> **Stored records**:
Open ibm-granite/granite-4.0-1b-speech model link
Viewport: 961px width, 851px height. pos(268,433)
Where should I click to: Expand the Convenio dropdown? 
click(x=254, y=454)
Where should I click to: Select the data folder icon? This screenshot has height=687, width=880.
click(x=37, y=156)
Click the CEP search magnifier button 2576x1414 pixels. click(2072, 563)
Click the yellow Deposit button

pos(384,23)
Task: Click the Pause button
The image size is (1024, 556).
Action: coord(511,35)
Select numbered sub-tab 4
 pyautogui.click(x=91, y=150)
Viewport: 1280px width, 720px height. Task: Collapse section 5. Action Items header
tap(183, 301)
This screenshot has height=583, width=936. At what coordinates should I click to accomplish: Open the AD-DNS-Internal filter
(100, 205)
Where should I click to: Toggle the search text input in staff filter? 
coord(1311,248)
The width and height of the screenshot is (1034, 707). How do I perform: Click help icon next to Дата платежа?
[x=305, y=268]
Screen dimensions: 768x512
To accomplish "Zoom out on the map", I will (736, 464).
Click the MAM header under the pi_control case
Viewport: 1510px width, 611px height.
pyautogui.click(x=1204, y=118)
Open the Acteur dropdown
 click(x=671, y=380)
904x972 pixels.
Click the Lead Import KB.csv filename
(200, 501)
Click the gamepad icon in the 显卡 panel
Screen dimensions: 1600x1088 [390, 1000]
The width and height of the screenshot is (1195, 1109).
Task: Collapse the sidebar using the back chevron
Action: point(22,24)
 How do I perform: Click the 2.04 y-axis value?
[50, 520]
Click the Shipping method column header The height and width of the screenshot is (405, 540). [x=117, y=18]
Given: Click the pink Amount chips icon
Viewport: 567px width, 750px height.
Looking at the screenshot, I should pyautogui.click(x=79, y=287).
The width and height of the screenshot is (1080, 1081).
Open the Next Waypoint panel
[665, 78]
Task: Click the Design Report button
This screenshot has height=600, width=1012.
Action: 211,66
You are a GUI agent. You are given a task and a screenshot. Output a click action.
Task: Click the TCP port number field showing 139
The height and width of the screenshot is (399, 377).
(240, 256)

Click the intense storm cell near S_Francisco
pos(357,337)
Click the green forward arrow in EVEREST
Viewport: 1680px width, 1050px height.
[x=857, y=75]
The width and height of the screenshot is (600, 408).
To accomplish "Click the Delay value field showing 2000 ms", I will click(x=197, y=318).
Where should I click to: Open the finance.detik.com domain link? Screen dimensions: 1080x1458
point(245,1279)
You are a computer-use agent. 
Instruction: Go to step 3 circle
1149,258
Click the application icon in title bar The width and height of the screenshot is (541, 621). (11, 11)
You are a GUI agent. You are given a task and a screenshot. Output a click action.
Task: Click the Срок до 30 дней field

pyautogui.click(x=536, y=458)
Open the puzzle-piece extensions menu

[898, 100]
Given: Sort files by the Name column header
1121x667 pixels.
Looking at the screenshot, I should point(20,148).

> **ABOUT THIS TASK**:
Repeat every line of the data, exactly and in full.

> **YOUR RESPONSE**:
Open ibm-granite/granite-4.0-1b-speech model link
Viewport: 961px width, 851px height. pos(268,433)
Where should I click to: Expand the Convenio dropdown? 
click(x=254, y=454)
Where should I click to: Select the data folder icon? This screenshot has height=687, width=880.
click(x=37, y=156)
Click the CEP search magnifier button 2576x1414 pixels. click(2072, 563)
Click the yellow Deposit button

pos(384,23)
Task: Click the Pause button
The image size is (1024, 556).
Action: coord(511,35)
Select numbered sub-tab 4
 pyautogui.click(x=91, y=150)
Viewport: 1280px width, 720px height. Task: Collapse section 5. Action Items header
tap(183, 301)
This screenshot has height=583, width=936. At what coordinates should I click to accomplish: Open the AD-DNS-Internal filter
(100, 205)
Where should I click to: Toggle the search text input in staff filter? 
coord(1311,248)
The width and height of the screenshot is (1034, 707). How do I perform: Click help icon next to Дата платежа?
[x=305, y=268]
Screen dimensions: 768x512
To accomplish "Zoom out on the map", I will (736, 464).
Click the MAM header under the pi_control case
Viewport: 1510px width, 611px height.
pyautogui.click(x=1204, y=118)
Open the Acteur dropdown
 click(x=671, y=380)
904x972 pixels.
Click the Lead Import KB.csv filename
(200, 501)
Click the gamepad icon in the 显卡 panel
Screen dimensions: 1600x1088 [390, 1000]
The width and height of the screenshot is (1195, 1109).
Task: Collapse the sidebar using the back chevron
Action: point(22,24)
 How do I perform: Click the 2.04 y-axis value?
[50, 520]
Click the Shipping method column header The height and width of the screenshot is (405, 540). [x=117, y=18]
Given: Click the pink Amount chips icon
Viewport: 567px width, 750px height.
Looking at the screenshot, I should pyautogui.click(x=79, y=287).
The width and height of the screenshot is (1080, 1081).
Open the Next Waypoint panel
[665, 78]
Task: Click the Design Report button
This screenshot has height=600, width=1012.
Action: 211,66
You are a GUI agent. You are given a task and a screenshot. Output a click action.
Task: Click the TCP port number field showing 139
The height and width of the screenshot is (399, 377).
(240, 256)

Click the intense storm cell near S_Francisco
pos(357,337)
Click the green forward arrow in EVEREST
Viewport: 1680px width, 1050px height.
[x=857, y=75]
The width and height of the screenshot is (600, 408).
To accomplish "Click the Delay value field showing 2000 ms", I will click(x=197, y=318).
Where should I click to: Open the finance.detik.com domain link? Screen dimensions: 1080x1458
point(245,1279)
You are a computer-use agent. 
Instruction: Go to step 3 circle
1149,258
Click the application icon in title bar The width and height of the screenshot is (541, 621). (11, 11)
You are a GUI agent. You are given a task and a screenshot. Output a click action.
Task: Click the Срок до 30 дней field

pyautogui.click(x=536, y=458)
Open the puzzle-piece extensions menu

[898, 100]
Given: Sort files by the Name column header
1121x667 pixels.
Looking at the screenshot, I should point(20,148).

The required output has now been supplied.